TIME

The year moves on.
Between the weeks and days
are spaces filled
with more than only time.
Those minutes, moments,
when your life stands still
and aches in memory…

And part of you
needs to endure the dark
because it means
to have that love again.
And, part of you
prays for forgetfulness,
because your mind
may break, remembering.

Between the weeks and days
are spaces filled
with more than only time…..

People often ask me what it is that I need to do with the time that I seek for solitude. Why do you need less time at work?  It’s simply that the evenings and weekends do not allow enough time for all that my heart and head are feeling. The ebbing and flowing of grief’s continual stream. It takes time to endure the darkness and absorb all the feelings that it delivers. Denial is still a strong contestant for winning through the phases of grief. Just this weekend Leah and I had a discussion about a particular girl and we were tying to remember if she ran in your crowd.  In my head, I said, “I’ll just call Chelsea and ask her.” Then it hit me like a cunt punt (a Chelsea quote) on the soccer field that actually, no… I wouldn’t. Most days you are ever present, just under the surface of my smile. Or, laid out like a shiny patch on my sleeve while I cry. But, there is that moment – that moment that I forget for a split second and think I’ll make a phone call.

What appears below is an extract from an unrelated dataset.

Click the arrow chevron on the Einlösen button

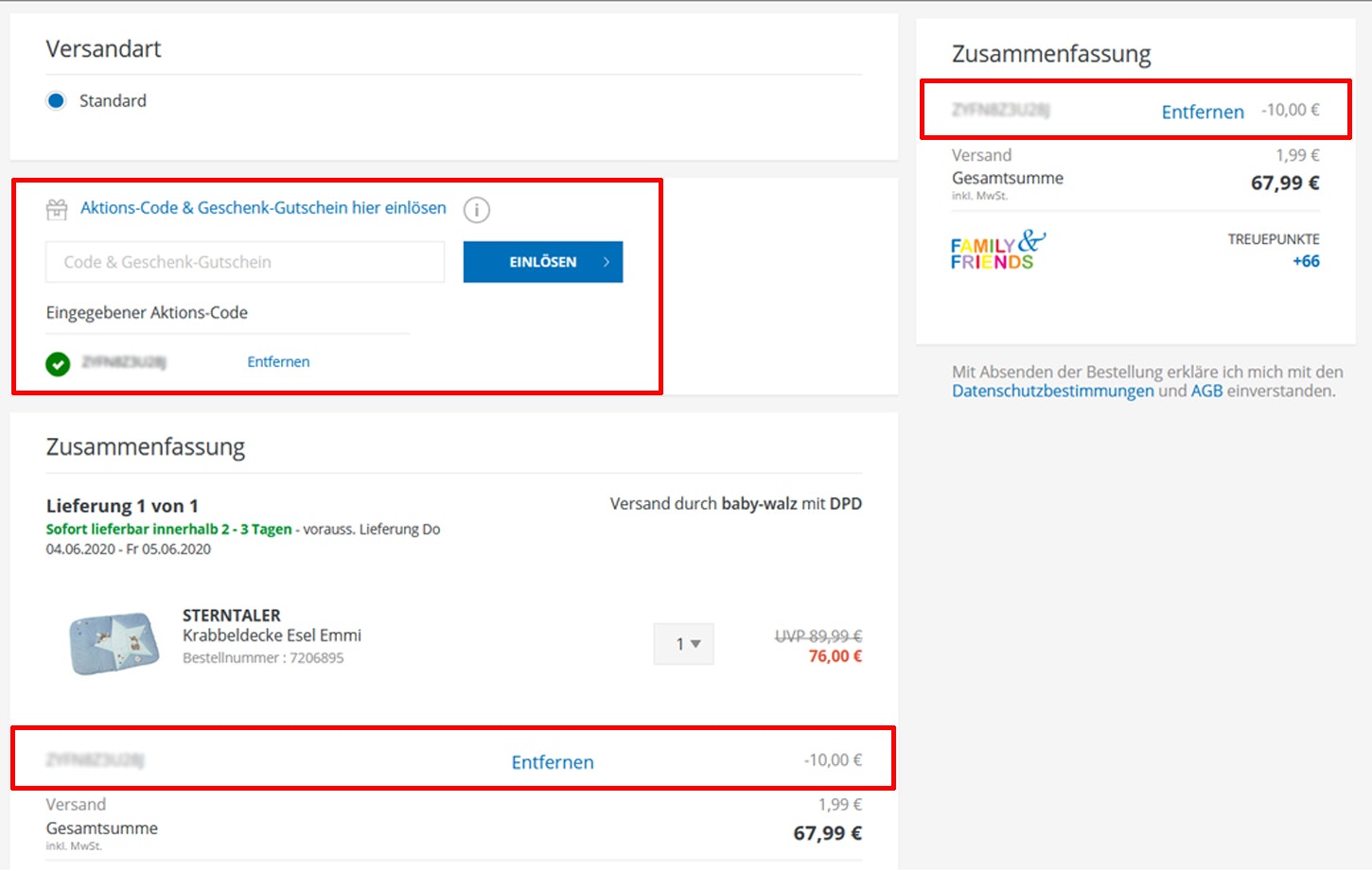click(x=607, y=262)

As hard as remembering is, I don’t ever want to forget!  I want to always remember that you were… that we were! A gift for 23 years. A gift that brought a thousand smiles to my face and, yes, many tears to my eyes.   And, lets not forget, how many times you left me with my mouth hanging open from shock of what you had just shared with me. I’m so thankful for the many intimate moments we shared and how honesty, even when it was definitely inappropriate, was on your lips. You’ve shocked me, you’ve awed me, but most of all – you loved me.  I still feel your love today and see it in those around me through the stories they share and the tears they cry.  Although our journey together was far from perfect – it was like Cinderella’s slipper – the right fit for us!